• [WHAT YOU WILL DO] From the listing below, pull out every line that contains the string "mode" and copy each one unchanged.

• [SUPPLIED DATA]
————————
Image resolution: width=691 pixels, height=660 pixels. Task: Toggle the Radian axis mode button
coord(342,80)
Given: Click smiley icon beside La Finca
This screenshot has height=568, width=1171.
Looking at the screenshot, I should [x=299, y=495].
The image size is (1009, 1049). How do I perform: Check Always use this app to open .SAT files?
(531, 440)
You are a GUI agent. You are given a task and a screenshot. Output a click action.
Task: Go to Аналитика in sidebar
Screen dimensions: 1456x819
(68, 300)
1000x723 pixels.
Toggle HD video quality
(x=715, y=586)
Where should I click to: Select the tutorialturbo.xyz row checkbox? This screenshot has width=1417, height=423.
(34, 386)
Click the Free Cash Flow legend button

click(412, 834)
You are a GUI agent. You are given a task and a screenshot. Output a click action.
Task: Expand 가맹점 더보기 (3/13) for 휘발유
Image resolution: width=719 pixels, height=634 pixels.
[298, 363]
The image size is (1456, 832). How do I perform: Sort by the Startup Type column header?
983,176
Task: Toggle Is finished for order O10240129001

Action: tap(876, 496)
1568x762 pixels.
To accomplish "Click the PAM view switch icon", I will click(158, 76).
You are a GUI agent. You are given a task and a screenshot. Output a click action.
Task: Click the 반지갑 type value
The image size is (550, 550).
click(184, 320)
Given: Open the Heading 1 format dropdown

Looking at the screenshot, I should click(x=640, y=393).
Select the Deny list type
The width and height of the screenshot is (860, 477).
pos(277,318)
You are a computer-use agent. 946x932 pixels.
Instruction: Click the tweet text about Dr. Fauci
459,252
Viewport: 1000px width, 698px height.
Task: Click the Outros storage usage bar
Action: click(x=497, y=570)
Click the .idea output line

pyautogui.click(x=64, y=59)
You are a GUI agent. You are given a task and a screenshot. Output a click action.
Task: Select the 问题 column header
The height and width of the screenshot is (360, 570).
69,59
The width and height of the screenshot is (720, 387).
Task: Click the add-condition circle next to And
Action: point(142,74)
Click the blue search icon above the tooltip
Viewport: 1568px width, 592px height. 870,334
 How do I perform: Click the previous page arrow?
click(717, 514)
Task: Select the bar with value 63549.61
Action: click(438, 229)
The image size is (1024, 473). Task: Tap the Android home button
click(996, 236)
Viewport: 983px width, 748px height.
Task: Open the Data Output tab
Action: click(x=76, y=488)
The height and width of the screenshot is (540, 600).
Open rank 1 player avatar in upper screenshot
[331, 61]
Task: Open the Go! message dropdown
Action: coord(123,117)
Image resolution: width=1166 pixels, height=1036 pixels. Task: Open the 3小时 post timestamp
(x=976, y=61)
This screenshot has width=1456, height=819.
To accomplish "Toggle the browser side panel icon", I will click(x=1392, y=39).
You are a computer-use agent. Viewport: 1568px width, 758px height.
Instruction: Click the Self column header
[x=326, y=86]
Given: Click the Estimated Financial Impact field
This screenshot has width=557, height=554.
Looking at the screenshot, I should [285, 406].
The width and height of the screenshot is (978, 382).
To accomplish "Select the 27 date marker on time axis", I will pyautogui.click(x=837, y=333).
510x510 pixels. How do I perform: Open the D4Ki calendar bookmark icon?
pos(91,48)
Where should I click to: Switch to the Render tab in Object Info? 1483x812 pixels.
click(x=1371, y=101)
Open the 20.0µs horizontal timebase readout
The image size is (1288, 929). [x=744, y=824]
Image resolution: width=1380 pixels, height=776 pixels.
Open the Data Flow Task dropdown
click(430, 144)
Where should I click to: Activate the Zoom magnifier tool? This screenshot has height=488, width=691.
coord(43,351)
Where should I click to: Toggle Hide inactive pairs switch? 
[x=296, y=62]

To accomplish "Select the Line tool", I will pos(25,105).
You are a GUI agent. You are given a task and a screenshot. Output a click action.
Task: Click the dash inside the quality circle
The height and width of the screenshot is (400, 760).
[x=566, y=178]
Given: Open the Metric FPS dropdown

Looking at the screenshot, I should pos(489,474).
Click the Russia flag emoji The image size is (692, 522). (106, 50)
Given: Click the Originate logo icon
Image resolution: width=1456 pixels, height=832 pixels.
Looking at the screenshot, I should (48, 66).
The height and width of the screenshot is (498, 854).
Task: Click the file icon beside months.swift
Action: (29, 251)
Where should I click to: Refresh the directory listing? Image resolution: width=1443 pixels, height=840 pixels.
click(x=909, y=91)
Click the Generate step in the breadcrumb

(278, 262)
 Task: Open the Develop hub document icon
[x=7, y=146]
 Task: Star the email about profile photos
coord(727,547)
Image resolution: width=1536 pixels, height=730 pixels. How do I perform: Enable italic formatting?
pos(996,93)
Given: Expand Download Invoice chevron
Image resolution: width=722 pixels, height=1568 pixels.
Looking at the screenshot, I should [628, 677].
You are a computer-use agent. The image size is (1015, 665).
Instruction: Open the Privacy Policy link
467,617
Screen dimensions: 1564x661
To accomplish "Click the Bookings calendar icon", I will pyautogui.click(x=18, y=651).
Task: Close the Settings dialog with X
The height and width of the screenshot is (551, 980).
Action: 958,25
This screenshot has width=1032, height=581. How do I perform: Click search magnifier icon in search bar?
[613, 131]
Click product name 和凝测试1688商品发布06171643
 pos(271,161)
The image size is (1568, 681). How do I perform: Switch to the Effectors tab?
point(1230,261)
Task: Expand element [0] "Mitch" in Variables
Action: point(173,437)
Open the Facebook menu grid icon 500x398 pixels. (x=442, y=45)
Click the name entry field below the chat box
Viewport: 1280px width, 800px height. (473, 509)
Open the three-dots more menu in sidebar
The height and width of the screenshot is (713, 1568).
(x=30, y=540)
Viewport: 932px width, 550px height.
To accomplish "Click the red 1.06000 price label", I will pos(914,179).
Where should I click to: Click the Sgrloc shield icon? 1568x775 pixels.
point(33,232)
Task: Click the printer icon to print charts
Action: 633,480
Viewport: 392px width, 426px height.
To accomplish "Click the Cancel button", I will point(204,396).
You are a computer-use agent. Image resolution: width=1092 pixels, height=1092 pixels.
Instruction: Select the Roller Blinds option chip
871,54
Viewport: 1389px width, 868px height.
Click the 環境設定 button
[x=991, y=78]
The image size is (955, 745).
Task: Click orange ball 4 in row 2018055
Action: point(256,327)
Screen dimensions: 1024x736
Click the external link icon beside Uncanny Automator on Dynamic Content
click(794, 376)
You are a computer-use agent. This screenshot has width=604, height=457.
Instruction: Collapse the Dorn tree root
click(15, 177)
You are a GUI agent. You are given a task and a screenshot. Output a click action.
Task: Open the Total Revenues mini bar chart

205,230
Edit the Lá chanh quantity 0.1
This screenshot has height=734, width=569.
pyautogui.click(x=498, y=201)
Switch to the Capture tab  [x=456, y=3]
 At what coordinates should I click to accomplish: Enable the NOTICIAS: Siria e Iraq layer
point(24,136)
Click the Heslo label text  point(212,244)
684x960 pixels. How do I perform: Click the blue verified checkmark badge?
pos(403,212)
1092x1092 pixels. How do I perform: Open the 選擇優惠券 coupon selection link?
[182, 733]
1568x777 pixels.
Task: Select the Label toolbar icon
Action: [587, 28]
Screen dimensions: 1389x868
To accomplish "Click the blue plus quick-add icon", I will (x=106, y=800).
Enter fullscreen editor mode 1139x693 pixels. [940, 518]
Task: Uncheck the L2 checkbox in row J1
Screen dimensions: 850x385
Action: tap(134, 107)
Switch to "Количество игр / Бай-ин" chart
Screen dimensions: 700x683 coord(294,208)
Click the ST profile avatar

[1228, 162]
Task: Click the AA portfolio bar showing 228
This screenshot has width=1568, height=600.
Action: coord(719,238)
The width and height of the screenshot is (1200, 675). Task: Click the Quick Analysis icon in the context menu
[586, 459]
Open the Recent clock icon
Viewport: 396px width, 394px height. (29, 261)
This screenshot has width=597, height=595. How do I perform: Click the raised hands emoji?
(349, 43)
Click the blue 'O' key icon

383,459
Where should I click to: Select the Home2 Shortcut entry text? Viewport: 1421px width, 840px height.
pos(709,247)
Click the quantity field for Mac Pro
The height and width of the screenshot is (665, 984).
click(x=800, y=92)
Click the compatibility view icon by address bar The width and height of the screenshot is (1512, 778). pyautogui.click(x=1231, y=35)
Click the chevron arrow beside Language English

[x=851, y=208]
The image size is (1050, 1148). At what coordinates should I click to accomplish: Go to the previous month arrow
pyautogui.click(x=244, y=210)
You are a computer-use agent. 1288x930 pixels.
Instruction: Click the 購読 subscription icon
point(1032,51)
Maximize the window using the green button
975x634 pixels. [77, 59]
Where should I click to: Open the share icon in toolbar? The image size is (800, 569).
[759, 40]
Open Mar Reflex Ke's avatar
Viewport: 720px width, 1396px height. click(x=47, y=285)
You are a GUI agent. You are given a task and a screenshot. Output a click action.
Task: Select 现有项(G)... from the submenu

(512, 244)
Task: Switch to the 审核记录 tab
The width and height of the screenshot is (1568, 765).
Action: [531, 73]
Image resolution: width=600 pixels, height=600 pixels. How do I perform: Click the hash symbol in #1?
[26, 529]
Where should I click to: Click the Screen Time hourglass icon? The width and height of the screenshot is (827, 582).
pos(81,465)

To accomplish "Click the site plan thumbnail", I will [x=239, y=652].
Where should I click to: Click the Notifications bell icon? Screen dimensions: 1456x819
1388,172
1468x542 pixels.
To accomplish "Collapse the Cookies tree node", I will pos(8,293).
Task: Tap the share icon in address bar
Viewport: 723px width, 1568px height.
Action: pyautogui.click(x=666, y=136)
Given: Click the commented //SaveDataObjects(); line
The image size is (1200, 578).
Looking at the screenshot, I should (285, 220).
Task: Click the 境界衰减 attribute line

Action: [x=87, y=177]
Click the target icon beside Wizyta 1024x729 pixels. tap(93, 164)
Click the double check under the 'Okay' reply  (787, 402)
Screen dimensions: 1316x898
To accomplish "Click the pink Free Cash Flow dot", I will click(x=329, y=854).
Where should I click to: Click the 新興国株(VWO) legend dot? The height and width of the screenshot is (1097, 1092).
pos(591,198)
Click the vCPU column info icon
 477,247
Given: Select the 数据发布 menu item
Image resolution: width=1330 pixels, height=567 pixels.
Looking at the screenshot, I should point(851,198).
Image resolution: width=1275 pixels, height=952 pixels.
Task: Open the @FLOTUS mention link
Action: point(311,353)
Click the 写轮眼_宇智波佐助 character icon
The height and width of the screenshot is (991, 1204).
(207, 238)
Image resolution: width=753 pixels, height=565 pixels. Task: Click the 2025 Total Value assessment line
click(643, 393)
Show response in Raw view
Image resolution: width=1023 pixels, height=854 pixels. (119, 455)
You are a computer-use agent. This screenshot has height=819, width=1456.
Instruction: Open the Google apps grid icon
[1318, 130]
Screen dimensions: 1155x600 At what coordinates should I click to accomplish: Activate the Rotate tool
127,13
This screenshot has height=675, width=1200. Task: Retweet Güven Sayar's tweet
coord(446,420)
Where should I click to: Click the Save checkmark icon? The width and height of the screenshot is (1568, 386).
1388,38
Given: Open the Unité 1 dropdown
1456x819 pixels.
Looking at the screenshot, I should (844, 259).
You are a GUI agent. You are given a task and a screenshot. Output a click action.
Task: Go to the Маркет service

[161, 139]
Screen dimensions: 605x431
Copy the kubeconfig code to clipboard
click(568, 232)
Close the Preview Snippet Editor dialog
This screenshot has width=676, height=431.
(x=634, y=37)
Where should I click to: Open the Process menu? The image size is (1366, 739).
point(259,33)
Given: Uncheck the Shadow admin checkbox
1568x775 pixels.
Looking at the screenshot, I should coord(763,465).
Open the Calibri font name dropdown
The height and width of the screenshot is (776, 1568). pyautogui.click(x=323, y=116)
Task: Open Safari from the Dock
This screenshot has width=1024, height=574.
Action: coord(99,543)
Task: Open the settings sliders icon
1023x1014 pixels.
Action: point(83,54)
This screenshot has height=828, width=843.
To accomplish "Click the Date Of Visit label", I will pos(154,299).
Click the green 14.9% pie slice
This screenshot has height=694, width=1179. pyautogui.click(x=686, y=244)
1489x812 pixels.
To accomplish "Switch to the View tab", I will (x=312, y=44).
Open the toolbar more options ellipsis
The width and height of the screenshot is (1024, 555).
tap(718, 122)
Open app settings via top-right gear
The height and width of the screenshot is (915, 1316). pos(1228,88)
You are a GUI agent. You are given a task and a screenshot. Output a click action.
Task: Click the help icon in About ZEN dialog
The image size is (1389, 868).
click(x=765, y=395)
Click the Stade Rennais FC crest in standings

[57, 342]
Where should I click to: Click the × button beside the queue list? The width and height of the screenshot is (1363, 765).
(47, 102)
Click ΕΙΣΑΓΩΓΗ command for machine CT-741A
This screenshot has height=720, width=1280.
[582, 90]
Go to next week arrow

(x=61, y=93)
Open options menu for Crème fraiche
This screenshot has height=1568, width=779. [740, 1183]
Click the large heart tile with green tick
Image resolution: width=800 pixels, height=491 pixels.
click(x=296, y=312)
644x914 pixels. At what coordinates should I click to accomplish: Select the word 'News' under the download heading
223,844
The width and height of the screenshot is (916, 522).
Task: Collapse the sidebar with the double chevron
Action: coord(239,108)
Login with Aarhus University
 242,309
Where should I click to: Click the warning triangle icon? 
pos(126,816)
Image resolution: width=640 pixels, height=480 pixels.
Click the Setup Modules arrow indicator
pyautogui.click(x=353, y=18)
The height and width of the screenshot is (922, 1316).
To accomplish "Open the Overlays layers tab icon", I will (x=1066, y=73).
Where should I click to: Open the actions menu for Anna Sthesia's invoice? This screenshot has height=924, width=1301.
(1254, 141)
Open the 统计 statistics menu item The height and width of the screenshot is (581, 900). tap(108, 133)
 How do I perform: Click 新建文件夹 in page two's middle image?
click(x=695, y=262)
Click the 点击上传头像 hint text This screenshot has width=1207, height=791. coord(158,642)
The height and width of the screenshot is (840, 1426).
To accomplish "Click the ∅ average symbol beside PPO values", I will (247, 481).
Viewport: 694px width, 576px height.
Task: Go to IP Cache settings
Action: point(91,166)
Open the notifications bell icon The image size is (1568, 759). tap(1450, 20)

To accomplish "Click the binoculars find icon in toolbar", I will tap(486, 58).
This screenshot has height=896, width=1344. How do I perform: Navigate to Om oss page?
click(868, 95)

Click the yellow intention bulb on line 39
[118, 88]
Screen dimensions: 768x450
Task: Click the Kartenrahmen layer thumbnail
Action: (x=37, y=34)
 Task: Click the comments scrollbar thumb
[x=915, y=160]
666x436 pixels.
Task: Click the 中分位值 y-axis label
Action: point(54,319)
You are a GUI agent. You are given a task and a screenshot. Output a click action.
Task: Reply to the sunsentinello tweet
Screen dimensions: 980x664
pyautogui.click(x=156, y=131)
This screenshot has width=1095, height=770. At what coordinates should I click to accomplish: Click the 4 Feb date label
————————
• [FINAL ANSWER]
Image resolution: width=691 pixels, height=660 pixels. Task: Toggle the Radian axis mode button
Enter fullscreen editor mode 1139x693 pixels. [940, 518]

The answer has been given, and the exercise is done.